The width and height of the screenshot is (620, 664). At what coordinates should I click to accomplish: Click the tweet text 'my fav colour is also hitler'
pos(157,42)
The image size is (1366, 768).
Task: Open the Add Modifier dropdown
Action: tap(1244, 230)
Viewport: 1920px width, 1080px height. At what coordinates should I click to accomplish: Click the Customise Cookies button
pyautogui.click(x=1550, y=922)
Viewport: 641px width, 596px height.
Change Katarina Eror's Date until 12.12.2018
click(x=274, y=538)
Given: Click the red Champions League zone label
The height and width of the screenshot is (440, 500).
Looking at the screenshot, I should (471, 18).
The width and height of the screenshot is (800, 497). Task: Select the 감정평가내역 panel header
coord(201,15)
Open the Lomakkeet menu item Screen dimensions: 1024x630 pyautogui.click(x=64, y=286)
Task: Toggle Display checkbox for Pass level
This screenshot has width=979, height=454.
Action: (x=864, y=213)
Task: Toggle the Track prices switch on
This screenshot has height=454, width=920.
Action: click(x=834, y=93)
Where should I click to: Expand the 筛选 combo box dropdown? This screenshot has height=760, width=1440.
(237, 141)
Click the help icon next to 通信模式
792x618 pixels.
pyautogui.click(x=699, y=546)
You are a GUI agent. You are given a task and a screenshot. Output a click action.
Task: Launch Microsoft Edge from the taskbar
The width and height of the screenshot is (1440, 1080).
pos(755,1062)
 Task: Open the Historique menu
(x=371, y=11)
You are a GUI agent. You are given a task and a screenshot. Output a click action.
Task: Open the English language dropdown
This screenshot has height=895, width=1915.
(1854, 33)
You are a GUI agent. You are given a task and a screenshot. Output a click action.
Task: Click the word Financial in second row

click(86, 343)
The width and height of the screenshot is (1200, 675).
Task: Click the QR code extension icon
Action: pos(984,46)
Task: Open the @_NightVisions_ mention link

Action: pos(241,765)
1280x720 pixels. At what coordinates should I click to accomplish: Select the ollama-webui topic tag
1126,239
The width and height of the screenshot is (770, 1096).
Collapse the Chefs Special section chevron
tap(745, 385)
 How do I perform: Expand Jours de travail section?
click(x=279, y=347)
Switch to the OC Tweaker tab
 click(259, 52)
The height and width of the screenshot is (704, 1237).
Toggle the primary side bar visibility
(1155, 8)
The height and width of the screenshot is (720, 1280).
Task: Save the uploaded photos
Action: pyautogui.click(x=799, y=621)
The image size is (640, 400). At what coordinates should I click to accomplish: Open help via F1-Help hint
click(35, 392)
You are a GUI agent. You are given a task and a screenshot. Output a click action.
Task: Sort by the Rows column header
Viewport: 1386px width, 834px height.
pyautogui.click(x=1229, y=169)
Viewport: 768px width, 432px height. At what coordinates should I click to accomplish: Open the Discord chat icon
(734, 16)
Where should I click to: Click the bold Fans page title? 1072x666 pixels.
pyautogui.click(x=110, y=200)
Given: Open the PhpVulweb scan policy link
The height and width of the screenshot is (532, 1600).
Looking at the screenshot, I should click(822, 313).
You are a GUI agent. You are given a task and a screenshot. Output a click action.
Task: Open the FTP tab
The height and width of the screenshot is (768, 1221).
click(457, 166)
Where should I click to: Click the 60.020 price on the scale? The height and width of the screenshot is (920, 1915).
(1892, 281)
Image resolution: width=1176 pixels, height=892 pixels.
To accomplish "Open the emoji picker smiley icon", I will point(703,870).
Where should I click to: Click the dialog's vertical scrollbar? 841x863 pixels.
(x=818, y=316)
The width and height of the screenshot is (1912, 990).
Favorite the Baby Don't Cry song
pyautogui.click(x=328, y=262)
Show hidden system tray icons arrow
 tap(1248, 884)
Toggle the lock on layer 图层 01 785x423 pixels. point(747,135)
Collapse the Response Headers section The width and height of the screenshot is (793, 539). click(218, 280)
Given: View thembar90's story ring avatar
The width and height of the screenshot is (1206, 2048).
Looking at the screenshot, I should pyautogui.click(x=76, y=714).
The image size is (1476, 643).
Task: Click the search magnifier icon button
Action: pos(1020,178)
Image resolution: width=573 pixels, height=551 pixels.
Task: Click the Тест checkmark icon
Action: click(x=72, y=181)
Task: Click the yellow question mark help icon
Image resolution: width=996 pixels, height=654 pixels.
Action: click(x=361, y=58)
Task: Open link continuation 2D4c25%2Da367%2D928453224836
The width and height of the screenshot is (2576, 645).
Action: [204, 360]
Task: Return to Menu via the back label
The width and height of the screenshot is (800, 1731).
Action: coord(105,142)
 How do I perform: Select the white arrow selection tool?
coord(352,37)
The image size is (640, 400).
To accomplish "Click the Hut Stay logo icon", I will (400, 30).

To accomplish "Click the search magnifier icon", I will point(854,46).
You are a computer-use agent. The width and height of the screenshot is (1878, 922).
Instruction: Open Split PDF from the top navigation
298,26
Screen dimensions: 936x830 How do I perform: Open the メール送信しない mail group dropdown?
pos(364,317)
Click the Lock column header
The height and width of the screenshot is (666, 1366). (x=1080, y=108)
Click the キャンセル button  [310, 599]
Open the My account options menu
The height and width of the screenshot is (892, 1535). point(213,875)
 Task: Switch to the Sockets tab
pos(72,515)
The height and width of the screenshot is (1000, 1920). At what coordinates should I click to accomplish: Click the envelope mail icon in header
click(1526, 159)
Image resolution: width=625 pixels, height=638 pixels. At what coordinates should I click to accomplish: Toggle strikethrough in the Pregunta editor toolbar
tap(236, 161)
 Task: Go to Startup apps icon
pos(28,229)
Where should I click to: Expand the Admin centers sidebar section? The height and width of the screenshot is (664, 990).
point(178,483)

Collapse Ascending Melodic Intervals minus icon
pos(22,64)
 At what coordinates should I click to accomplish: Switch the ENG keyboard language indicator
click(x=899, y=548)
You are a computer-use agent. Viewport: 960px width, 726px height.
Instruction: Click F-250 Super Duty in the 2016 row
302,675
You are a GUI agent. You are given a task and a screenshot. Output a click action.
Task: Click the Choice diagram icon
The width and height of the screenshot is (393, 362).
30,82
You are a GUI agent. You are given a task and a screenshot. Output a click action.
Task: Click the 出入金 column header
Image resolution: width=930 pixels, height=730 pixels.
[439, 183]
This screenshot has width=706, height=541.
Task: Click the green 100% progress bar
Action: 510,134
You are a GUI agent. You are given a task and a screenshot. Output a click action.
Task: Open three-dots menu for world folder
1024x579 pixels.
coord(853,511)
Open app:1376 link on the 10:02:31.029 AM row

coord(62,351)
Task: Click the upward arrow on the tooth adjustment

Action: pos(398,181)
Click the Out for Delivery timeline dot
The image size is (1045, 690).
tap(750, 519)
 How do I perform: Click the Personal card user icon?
------------------------------------
What is required: Would you write out all of the data again, unchanged?

Solved exercise:
The width and height of the screenshot is (620, 664). At what coordinates should I click to accomplish: Click the tweet text 'my fav colour is also hitler'
pos(157,42)
The image size is (1366, 768).
Task: Open the Add Modifier dropdown
Action: tap(1244, 230)
Viewport: 1920px width, 1080px height. At what coordinates should I click to accomplish: Click the Customise Cookies button
pyautogui.click(x=1550, y=922)
Viewport: 641px width, 596px height.
Change Katarina Eror's Date until 12.12.2018
click(x=274, y=538)
Given: Click the red Champions League zone label
The height and width of the screenshot is (440, 500).
Looking at the screenshot, I should (471, 18).
The width and height of the screenshot is (800, 497). Task: Select the 감정평가내역 panel header
coord(201,15)
Open the Lomakkeet menu item Screen dimensions: 1024x630 pyautogui.click(x=64, y=286)
Task: Toggle Display checkbox for Pass level
This screenshot has width=979, height=454.
Action: (x=864, y=213)
Task: Toggle the Track prices switch on
This screenshot has height=454, width=920.
Action: click(x=834, y=93)
Where should I click to: Expand the 筛选 combo box dropdown? This screenshot has height=760, width=1440.
(237, 141)
Click the help icon next to 通信模式
792x618 pixels.
pyautogui.click(x=699, y=546)
You are a GUI agent. You are given a task and a screenshot. Output a click action.
Task: Launch Microsoft Edge from the taskbar
The width and height of the screenshot is (1440, 1080).
pos(755,1062)
 Task: Open the Historique menu
(x=371, y=11)
You are a GUI agent. You are given a task and a screenshot. Output a click action.
Task: Open the English language dropdown
This screenshot has height=895, width=1915.
(1854, 33)
You are a GUI agent. You are given a task and a screenshot. Output a click action.
Task: Click the word Financial in second row

click(86, 343)
The width and height of the screenshot is (1200, 675).
Task: Click the QR code extension icon
Action: pos(984,46)
Task: Open the @_NightVisions_ mention link

Action: pos(241,765)
1280x720 pixels. At what coordinates should I click to accomplish: Select the ollama-webui topic tag
1126,239
The width and height of the screenshot is (770, 1096).
Collapse the Chefs Special section chevron
tap(745, 385)
 How do I perform: Expand Jours de travail section?
click(x=279, y=347)
Switch to the OC Tweaker tab
 click(259, 52)
The height and width of the screenshot is (704, 1237).
Toggle the primary side bar visibility
(1155, 8)
The height and width of the screenshot is (720, 1280).
Task: Save the uploaded photos
Action: pyautogui.click(x=799, y=621)
The image size is (640, 400). At what coordinates should I click to accomplish: Open help via F1-Help hint
click(35, 392)
You are a GUI agent. You are given a task and a screenshot. Output a click action.
Task: Sort by the Rows column header
Viewport: 1386px width, 834px height.
pyautogui.click(x=1229, y=169)
Viewport: 768px width, 432px height. At what coordinates should I click to accomplish: Open the Discord chat icon
(734, 16)
Where should I click to: Click the bold Fans page title? 1072x666 pixels.
pyautogui.click(x=110, y=200)
Given: Open the PhpVulweb scan policy link
The height and width of the screenshot is (532, 1600).
Looking at the screenshot, I should click(822, 313).
You are a GUI agent. You are given a task and a screenshot. Output a click action.
Task: Open the FTP tab
The height and width of the screenshot is (768, 1221).
click(457, 166)
Where should I click to: Click the 60.020 price on the scale? The height and width of the screenshot is (920, 1915).
(1892, 281)
Image resolution: width=1176 pixels, height=892 pixels.
To accomplish "Open the emoji picker smiley icon", I will point(703,870).
Where should I click to: Click the dialog's vertical scrollbar? 841x863 pixels.
(x=818, y=316)
The width and height of the screenshot is (1912, 990).
Favorite the Baby Don't Cry song
pyautogui.click(x=328, y=262)
Show hidden system tray icons arrow
 tap(1248, 884)
Toggle the lock on layer 图层 01 785x423 pixels. point(747,135)
Collapse the Response Headers section The width and height of the screenshot is (793, 539). click(218, 280)
Given: View thembar90's story ring avatar
The width and height of the screenshot is (1206, 2048).
Looking at the screenshot, I should pyautogui.click(x=76, y=714).
The image size is (1476, 643).
Task: Click the search magnifier icon button
Action: pos(1020,178)
Image resolution: width=573 pixels, height=551 pixels.
Task: Click the Тест checkmark icon
Action: click(x=72, y=181)
Task: Click the yellow question mark help icon
Image resolution: width=996 pixels, height=654 pixels.
Action: click(x=361, y=58)
Task: Open link continuation 2D4c25%2Da367%2D928453224836
The width and height of the screenshot is (2576, 645).
Action: [204, 360]
Task: Return to Menu via the back label
The width and height of the screenshot is (800, 1731).
Action: coord(105,142)
 How do I perform: Select the white arrow selection tool?
coord(352,37)
The image size is (640, 400).
To accomplish "Click the Hut Stay logo icon", I will (400, 30).

To accomplish "Click the search magnifier icon", I will point(854,46).
You are a computer-use agent. The width and height of the screenshot is (1878, 922).
Instruction: Open Split PDF from the top navigation
298,26
Screen dimensions: 936x830 How do I perform: Open the メール送信しない mail group dropdown?
pos(364,317)
Click the Lock column header
The height and width of the screenshot is (666, 1366). (x=1080, y=108)
Click the キャンセル button  [310, 599]
Open the My account options menu
The height and width of the screenshot is (892, 1535). point(213,875)
 Task: Switch to the Sockets tab
pos(72,515)
The height and width of the screenshot is (1000, 1920). At what coordinates should I click to accomplish: Click the envelope mail icon in header
click(1526, 159)
Image resolution: width=625 pixels, height=638 pixels. At what coordinates should I click to accomplish: Toggle strikethrough in the Pregunta editor toolbar
tap(236, 161)
 Task: Go to Startup apps icon
pos(28,229)
Where should I click to: Expand the Admin centers sidebar section? The height and width of the screenshot is (664, 990).
point(178,483)

Collapse Ascending Melodic Intervals minus icon
pos(22,64)
 At what coordinates should I click to accomplish: Switch the ENG keyboard language indicator
click(x=899, y=548)
You are a computer-use agent. Viewport: 960px width, 726px height.
Instruction: Click F-250 Super Duty in the 2016 row
302,675
You are a GUI agent. You are given a task and a screenshot. Output a click action.
Task: Click the Choice diagram icon
The width and height of the screenshot is (393, 362).
30,82
You are a GUI agent. You are given a task and a screenshot. Output a click action.
Task: Click the 出入金 column header
Image resolution: width=930 pixels, height=730 pixels.
[439, 183]
This screenshot has width=706, height=541.
Task: Click the green 100% progress bar
Action: 510,134
You are a GUI agent. You are given a task and a screenshot. Output a click action.
Task: Open three-dots menu for world folder
1024x579 pixels.
coord(853,511)
Open app:1376 link on the 10:02:31.029 AM row

coord(62,351)
Task: Click the upward arrow on the tooth adjustment

Action: pos(398,181)
Click the Out for Delivery timeline dot
The image size is (1045, 690).
tap(750, 519)
 How do I perform: Click the Personal card user icon?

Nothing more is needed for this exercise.